The Many Selves I'm Living: I Miss Being in the AAPI Universe
Depicted: Me in 1999 at the NYC Filipino Parade, a vision board that came true, my thesis, and other essays.
In the light of AAPI Heritage Month, I miss being Asian American in the same way you miss your favorite dish abroad. I could go to Roadhouse in Italy for ribs, but is it really the same? No! Whether that means kicking it with my best friend in Queens or with fellow AAPIs in Tokyo — I miss the late 2010s of discussing representation politics, East Asian hierarchy, and just connecting over being Asian American. And even more niche: who can I talk to about the overrepresentation of Wasians? I miss being understood that way.
And I miss being Filipino American. While my research was on the Filipino diaspora in Italy and I explored those communities firsthand, I felt like Paulie in The Sopranos when he went to Naples — the gap between being Italian and Italian American made visible. The same thing happened in Japan, when I mentioned that my mom puts Goya seasoning in the adobo and someone looked at me blankly: what is that?
In Italy, I am American, African (people scratch their heads when I can't tell them exactly where), and Filipino. Ironically, Italians are the only ones who pronounce my middle name correctly: Lag-Mai not Lag-MAY. In the US and to a degree in Japan, I'd always lead with my ethnicities. In Europe?

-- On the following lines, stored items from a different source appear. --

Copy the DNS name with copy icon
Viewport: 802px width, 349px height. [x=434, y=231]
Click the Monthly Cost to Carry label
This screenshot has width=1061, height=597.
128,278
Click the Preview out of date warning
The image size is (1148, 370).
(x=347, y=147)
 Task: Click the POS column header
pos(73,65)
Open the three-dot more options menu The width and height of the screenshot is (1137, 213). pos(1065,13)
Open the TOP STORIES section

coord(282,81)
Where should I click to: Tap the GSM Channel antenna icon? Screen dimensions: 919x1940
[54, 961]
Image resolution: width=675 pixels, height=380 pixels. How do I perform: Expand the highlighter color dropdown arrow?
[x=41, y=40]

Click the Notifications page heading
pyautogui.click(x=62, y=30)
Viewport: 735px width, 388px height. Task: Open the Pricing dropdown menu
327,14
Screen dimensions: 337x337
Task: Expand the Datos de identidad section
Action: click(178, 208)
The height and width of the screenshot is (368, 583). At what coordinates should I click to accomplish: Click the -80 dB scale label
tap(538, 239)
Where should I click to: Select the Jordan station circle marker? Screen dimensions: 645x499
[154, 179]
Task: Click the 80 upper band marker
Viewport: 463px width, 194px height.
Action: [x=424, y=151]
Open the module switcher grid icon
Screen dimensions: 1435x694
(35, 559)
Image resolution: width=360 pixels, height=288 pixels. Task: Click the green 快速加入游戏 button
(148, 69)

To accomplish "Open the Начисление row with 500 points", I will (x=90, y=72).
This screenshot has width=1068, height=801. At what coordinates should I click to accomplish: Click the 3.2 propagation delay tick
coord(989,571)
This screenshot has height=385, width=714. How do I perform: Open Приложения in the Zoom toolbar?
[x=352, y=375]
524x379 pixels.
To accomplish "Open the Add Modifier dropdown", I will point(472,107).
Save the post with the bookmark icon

I barely relay that information unless I get the "where are you really from?" For the past three years, I've been knee-deep in the western imaginary of whiteness without the social circles I'm familiar with. It's another language, literally at times. I miss those inside jokes. The collective understanding. Being in the AAPI universe.
Two years ago I took a 23andMe test — a birthday gift. Two years later, as the company changed (and we all know that drama), I received my most updated results: 50.2% Filipino, 37.4% Sub-Saharan African, 11.8% British & Irish. It made me think about how far I've come from having to prove myself in Asian American spaces. Being an "exceptional" representation of my Filipino and Asian Americanness is a mentality that has permeated every facet of my life — or maybe I've simply experienced too much identity burnout. The 2000s were the best of times and the worst of times. We had iPods, but you couldn't find curl products at Target. You don't have Asian features — the surface of the iceberg for a child who never felt enough. There's discourse now about the post-COVID world being too connected, but do I really miss living in a world that enforced the idea that I shrink myself to fit in? Ethnic studies literature, Reddit threads, and Substacks are far more accessible to a thirteen-year-old today than they were ten years ago.
Am I simply reaping the benefits of years of doubling down on my Filipinoness? Anthropology exams, ethnographies, a master's thesis — hair straightened to death — apparently that's enough. I remember fighting tooth and nail, nearly teary-eyed in Asian American spaces. The fight to be seen and when you are, it's like the weight of groceries you were carrying all day that you can finally put down. The fight for legitimacy. As the "jungle Asian" in broader East Asian spaces, but also the Black girl who is Filipino. Filipino-American and even more so Asian American spaces are at times a house and other times a home: where I identify the most and feel seen, while sometimes not entirely welcome.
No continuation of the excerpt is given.